IPCC Fourth Assessment Report: Climate Change 2007
Climate Change 2007: Working Group I: The Physical Science Basis

Atlantic Ocean Meridional Overturning Circulation

Based on current simulations, it is very likely that the Atlantic Ocean Meridional Overturning Circulation (MOC) will slow down during the course of the 21st century. A multi-model ensemble shows an average reduction of 25% with a broad range from virtually no change to a reduction of over 50% averaged over 2080 to 2099. In spite of a slowdown of the MOC in most models, there is still warming of surface temperatures around the North Atlantic Ocean and Europe due to the much larger radiative effects of the increase in greenhouse gases.

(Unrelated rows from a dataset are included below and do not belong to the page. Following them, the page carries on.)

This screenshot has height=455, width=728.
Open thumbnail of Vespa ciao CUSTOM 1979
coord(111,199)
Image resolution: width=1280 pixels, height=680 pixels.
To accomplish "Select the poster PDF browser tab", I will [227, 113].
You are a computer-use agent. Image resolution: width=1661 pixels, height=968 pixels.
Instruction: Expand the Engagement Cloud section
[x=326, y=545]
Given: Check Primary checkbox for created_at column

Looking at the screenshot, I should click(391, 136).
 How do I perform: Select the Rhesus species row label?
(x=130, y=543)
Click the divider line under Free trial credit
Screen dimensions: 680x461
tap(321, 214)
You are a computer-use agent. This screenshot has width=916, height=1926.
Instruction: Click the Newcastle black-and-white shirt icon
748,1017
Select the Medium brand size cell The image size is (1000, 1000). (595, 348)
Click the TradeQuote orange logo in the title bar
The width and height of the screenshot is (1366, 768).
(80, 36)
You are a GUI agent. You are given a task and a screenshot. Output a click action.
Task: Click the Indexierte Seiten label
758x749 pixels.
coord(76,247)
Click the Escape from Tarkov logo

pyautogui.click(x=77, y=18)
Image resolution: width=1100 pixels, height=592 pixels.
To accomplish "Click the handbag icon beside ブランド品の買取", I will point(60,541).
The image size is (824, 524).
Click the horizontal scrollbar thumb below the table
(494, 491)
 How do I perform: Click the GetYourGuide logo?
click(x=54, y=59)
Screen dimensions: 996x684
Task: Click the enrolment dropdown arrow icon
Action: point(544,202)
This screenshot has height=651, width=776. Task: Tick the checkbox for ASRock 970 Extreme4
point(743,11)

Although the MOC weakens in most model runs for the three SRES scenarios, none shows a collapse of the MOC by the year 2100 for the scenarios considered. No coupled model simulation of the Atlantic MOC shows a mean increase in the MOC in response to global warming by 2100. It is very unlikely that the MOC will undergo a large abrupt transition during the course of the 21st century. At this stage, it is too early to assess the likelihood of a large abrupt change of the MOC beyond the end of the 21st century. In experiments with the low (B1) and medium (A1B) scenarios, and for which the atmospheric greenhouse gas concentrations are stabilised beyond 2100, the MOC recovers from initial weakening within one to several centuries after 2100 in some of the models. In other models the reduction persists.